··· Records supplied ···

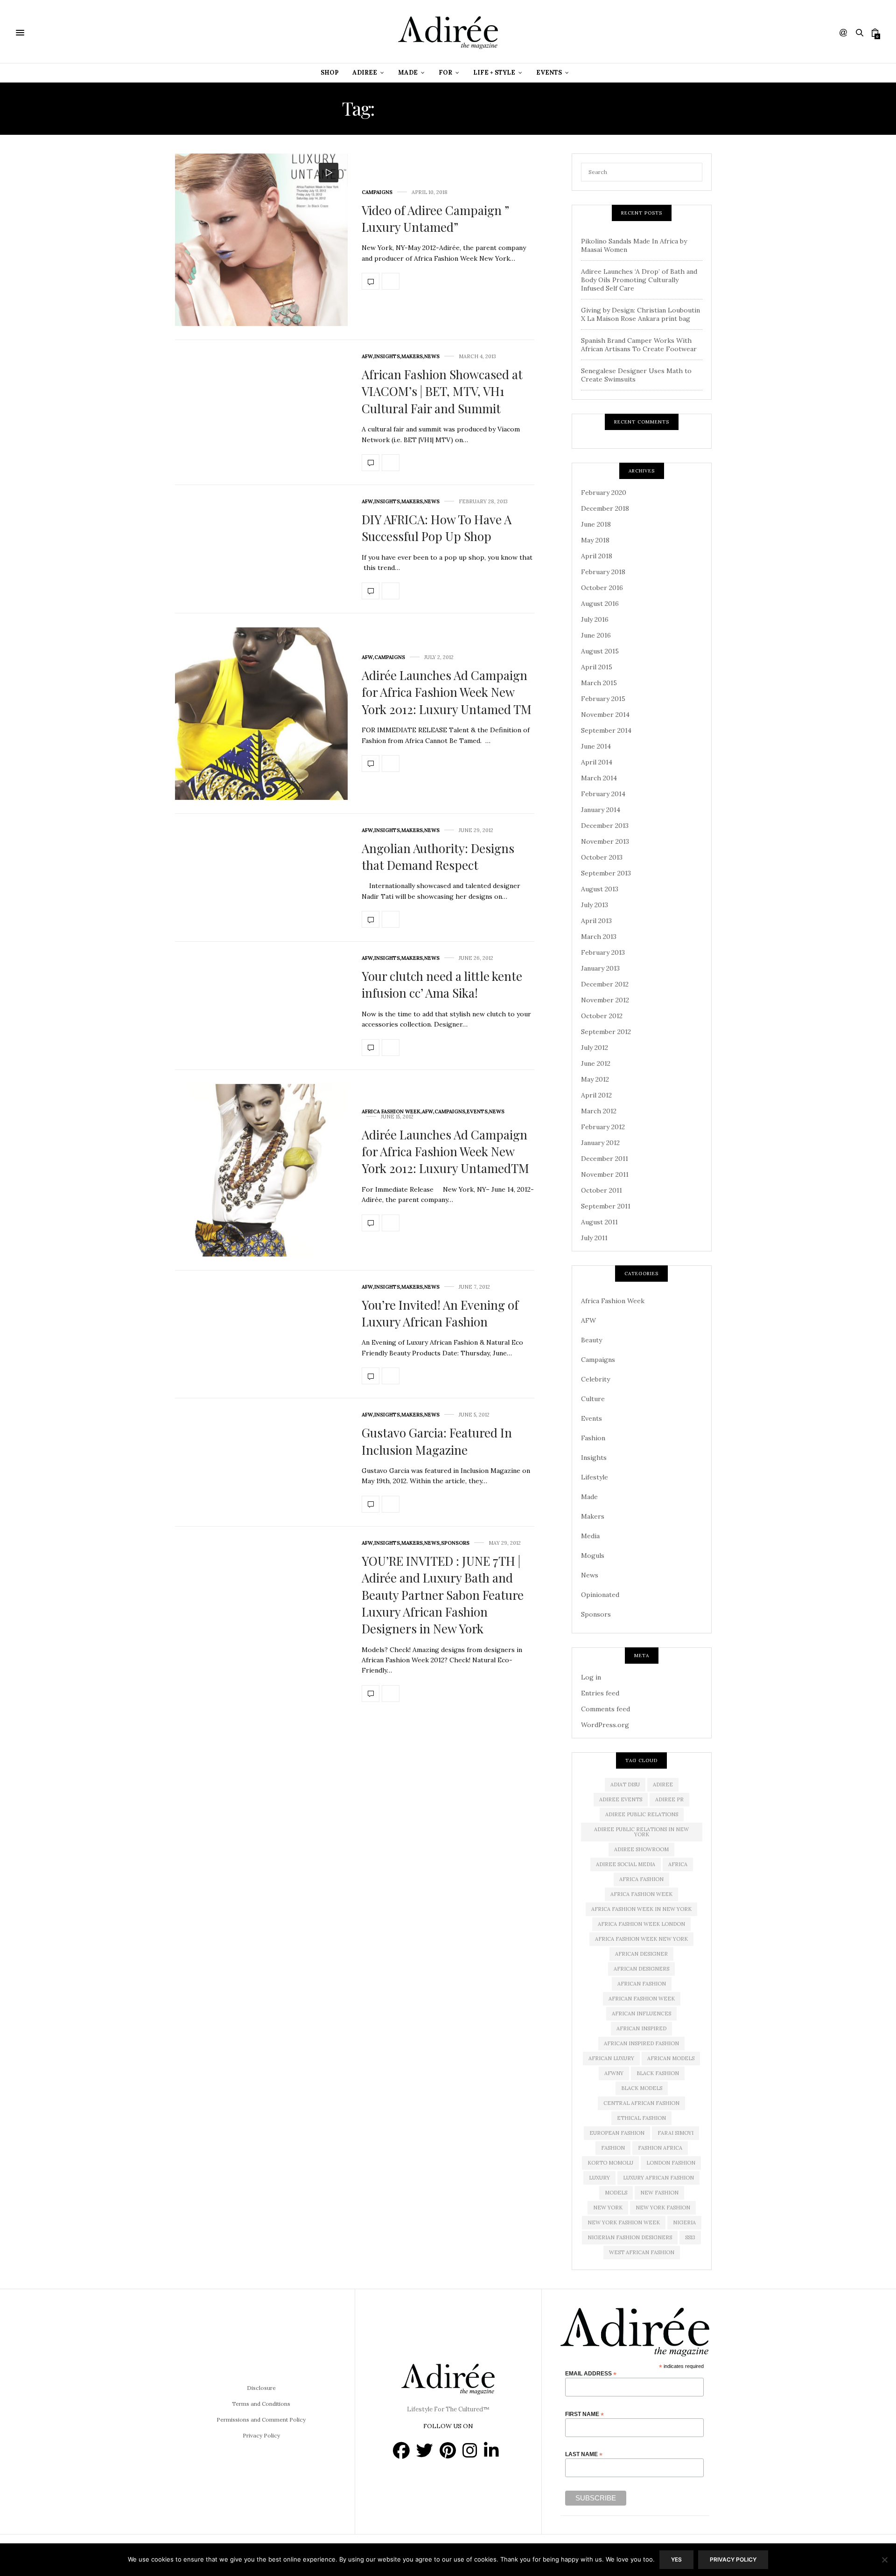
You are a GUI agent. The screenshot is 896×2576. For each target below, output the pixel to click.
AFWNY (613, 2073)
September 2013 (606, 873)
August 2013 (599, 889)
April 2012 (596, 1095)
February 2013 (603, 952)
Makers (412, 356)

···
··· Records supplied ···

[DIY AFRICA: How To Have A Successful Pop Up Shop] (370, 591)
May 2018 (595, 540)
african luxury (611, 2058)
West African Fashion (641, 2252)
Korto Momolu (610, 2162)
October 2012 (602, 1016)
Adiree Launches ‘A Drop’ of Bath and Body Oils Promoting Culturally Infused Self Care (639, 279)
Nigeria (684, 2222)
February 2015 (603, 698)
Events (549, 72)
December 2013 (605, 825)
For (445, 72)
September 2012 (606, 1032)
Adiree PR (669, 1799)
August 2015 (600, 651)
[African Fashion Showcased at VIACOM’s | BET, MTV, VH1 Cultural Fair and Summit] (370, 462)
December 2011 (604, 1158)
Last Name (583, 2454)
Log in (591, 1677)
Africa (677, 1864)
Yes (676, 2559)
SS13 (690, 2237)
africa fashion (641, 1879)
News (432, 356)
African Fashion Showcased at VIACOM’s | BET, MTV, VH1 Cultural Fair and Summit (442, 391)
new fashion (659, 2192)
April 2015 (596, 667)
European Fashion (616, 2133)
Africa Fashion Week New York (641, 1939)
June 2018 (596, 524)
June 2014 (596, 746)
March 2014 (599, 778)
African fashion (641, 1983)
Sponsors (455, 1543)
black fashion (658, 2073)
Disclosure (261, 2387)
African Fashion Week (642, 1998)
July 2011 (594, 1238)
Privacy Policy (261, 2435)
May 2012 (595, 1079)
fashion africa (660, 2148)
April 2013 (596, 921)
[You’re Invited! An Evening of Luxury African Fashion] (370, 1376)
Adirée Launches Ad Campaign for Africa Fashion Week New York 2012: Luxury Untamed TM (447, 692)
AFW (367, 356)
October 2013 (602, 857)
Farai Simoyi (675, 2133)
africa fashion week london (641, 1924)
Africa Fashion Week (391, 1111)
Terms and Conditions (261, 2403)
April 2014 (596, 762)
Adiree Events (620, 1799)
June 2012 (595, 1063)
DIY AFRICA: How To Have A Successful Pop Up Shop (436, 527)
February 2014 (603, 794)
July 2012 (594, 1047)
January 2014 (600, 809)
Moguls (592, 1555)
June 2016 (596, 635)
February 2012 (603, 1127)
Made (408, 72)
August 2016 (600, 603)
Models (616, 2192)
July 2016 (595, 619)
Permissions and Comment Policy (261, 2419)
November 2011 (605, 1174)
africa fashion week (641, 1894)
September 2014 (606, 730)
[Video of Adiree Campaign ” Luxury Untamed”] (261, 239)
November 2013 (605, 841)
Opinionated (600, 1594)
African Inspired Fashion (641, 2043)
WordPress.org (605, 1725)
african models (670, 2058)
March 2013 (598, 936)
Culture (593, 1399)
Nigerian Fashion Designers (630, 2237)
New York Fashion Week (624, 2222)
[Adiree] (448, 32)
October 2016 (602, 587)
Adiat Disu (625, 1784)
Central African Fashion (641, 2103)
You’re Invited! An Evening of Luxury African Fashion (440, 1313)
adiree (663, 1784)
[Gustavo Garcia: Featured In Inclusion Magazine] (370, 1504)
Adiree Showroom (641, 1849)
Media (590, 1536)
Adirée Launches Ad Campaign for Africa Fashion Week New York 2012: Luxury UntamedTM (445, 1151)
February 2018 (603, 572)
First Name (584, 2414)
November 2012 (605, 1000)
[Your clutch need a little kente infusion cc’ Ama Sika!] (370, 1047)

···
··· Records supplied ···

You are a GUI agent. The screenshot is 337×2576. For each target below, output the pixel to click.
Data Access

···

◆ **Exercise description**: Only the lines above starting with the one with "Summit (442, 391)" and going through the one with "fashion africa (660, 2148)" are to be copied, word for word and with both ends kept.

◆ **Result for this exercise**:
African Fashion Showcased at VIACOM’s | BET, MTV, VH1 Cultural Fair and Summit (442, 391)
new fashion (659, 2192)
April 2015 (596, 667)
European Fashion (616, 2133)
Africa Fashion Week New York (641, 1939)
June 2018 (596, 524)
June 2014 (596, 746)
March 2014 (599, 778)
African fashion (641, 1983)
Sponsors (455, 1543)
black fashion (658, 2073)
Disclosure (261, 2387)
African Fashion Week (642, 1998)
July 2011 (594, 1238)
Privacy Policy (261, 2435)
May 2012 (595, 1079)
fashion africa (660, 2148)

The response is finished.